Yuteng Zhou<sup>®</sup>, Yecheng Lyu, and Xinming Huang<sup>®</sup>, Senior Member, IEEE

Abstract-As a fundamental feature of intelligent vehicles, vision-based road detection must be executed on a real-time embedded platform with high accuracy. Road detection is often applied in conjunction with lane detection to determine the drivable regions. Although some existing research based on large deep learning models achieved high accuracy using the road detection dataset, they often did not consider the low power requirement of a typical embedded system. In this letter, an ultralow-power hardware accelerator for road detection is proposed. By adopting a top-down convolutional neural network (CNN) structure, a small CNN, namely RoadNet, is trained that can achieve near state-of-the-art detection accuracy. Furthermore, each CNN layer is trimmed to be computationally identical and every processing element in the architecture is fully utilized. When implemented using 32-nm process technology, the proposed hardware accelerator requires the chip area of 0.45 mm<sup>2</sup> and the power consumption of only 80 mW, which results in an equivalent power efficiency of about 300 GOP/s/W. The RoadNet chip is capable of processing 241 frames/s at 1080P image resolution. It stands out as an ultralow-power hardware accelerator in an embedded system for road detection.

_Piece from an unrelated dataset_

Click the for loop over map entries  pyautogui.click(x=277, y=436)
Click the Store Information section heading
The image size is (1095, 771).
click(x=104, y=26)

*Index Terms*—Computer vision, convolutional neural network (CNN), intelligent vehicle, low power, road detection, very large-scale integration.

#### I. Introduction

DVANCED driver assistant system (ADAS) is the dominant technology of intelligent vehicles that can improve road safety and reduce accidents. In recent years, many ADAS systems had been developed, such as vehicle detection, pedestrian detection [1], and road marking detection. In general, there are two major tasks in ADAS: 1) road/lane detection; and 2) obstacle detection [2]. The road detection is usually the initial step of ADAS, hence is more important than obstacle detection. As shown in Fig. 1, detecting lanes requires the road to be well structured, well-painted, and confusion free. In cases like unstructured road, unclear painted lane marker, intersection, construction zone, and detour, where lane detection cannot be applied very well, road detection is often employed to detect the drivable area [3].

Manuscript received April 5, 2018; accepted May 13, 2018. Date of publication May 27, 2018; date of current version February 26, 2019. This work was supported in part by the U.S. National Science Foundation under Grant 1626236, and in part by MathWorks. This manuscript was recommended for publication by Y. Chen. (Corresponding author: Xinming Huang.)

The authors are with the Department of Electrical and Computer Engineering, Worcester Polytechnic Institute, Worcester, MA 01609 USA (e-mail: xhuang@wpi.edu).

Color versions of one or more of the figures in this paper are available online at http://ieeexplore.ieee.org.

Digital Object Identifier 10.1109/LES.2018.2841199

Vision-based road detection is a challenging task due to road appearance diversity, image clarity issues, and poor visibility conditions [2]. Some unpaved roads in rural areas make the task even harder. In order to solve the road detection problem, several sensing modalities are used, including monocular vision [4], stereo vision [5], and light detection and ranging [6]. Among these sensors, cameras are most widely used due to the fact that lane markings are made for human vision [2].

The real-time requirement and system power consumption limitation also pose challenges to road detection [7], making most of the road detection solutions less appealing when coming to real-world applications. In this letter, we aim to provide robustness to various driving conditions, real-time performance, and low power consumption at the same time. We propose a convolutional neural network (CNN)-based chip "RoadNet" for the road detection problem. Our contributions in this letter are as follows.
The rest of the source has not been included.